The median age in the city was 37.5 years. 29.8% of the residents were under the age of 20; 5.4% were between the ages of 20 and 24; 22.7% were from 25 and 44; 20.7% were from 45 and 64; and 21.5% were 65 years of age or older. The gender makeup of the city was 48.8% male and 51.2% female.

===2010 census===
As of the census of 2010, there were 246 people, 105 households, and 69 families residing in the city. The population density was 572.1 PD/sqmi. There were 118 housing units at an average density of 274.4 /sqmi. The racial makeup of the city was 97.6% White, 1.2% Native American, and 1.2% from two or more races.

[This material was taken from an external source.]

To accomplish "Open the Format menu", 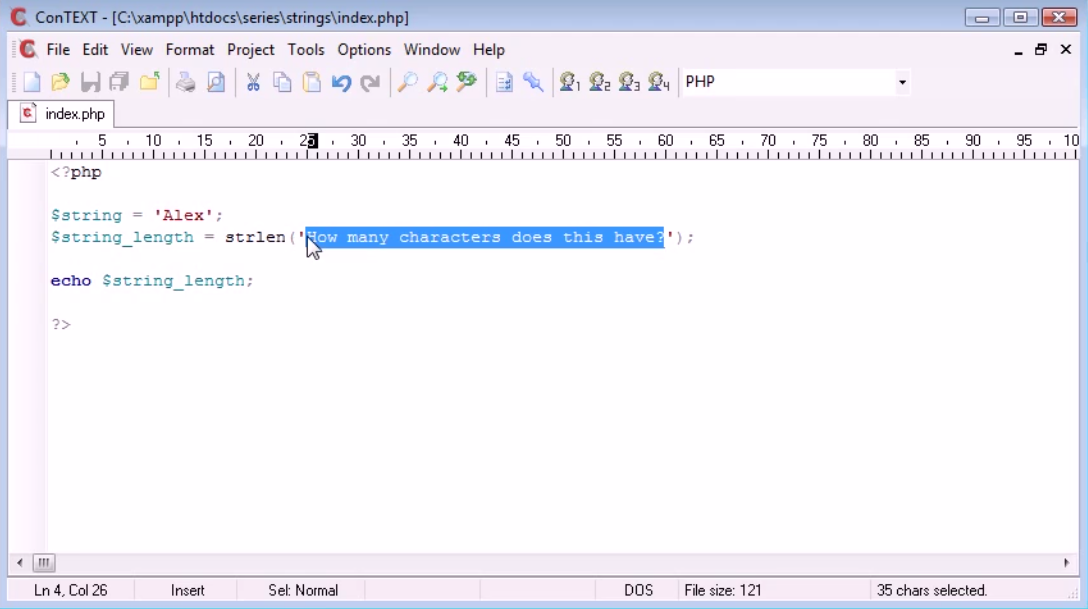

There were 105 households, of which 27.6% had children under the age of 18 living with them, 49.5% were married couples living together, 10.5% had a female householder with no husband present, 5.7% had a male householder with no wife present, and 34.3% were non-families. 28.6% of all households were made up of individuals, and 18.1% had someone living alone who was 65 years of age or older. The average household size was 2.34 and the average family size was 2.87.

The median age in the city was 38.3 years. 24% of residents were under the age of 18; 6.5% were between the ages of 18 and 24; 24.8% were from 25 to 44; 26% were from 45 to 64; and 18.7% were 65 years of age or older. The gender makeup of the city was 46.3% male and 53.7% female.

===2000 census===
As of the census of 2000, there were 295 people, 115 households, and 86 families residing in the city. The population density was 674.2 PD/sqmi. There were 121 housing units at an average density of 276.6 /sqmi. The racial makeup of the city was 98.98% White, 0.34% Asian, 0.68% from other races. Hispanic or Latino of any race were 0.68% of the population.

There were 115 households, out of which 32.2% had children under the age of 18 living with them, 60.9% were married couples living together, 9.6% had a female householder with no husband present, and 25.2% were non-families. 22.6% of all households were made up of individuals, and 16.5% had someone living alone who was 65 years of age or older. The average household size was 2.57 and the average family size was 2.93.

In the city, the population was spread out, with 28.5% under the age of 18, 5.4% from 18 to 24, 27.1% from 25 to 44, 20.7% from 45 to 64, and 18.3% who were 65 years of age or older. The median age was 37 years. For every 100 females, there were 87.9 males. For every 100 females age 18 and over, there were 88.4 males.

The median income for a household in the city was $31,354, and the median income for a family was $32,188. Males had a median income of $27,778 versus $22,143 for females. The per capita income for the city was $15,779. About 4.7% of families and 5.5% of the population were below the poverty line, including 4.9% of those under the age of eighteen and 10.5% of those 65 or over.

==Education==
The Tri-County Community School District operates local area public schools.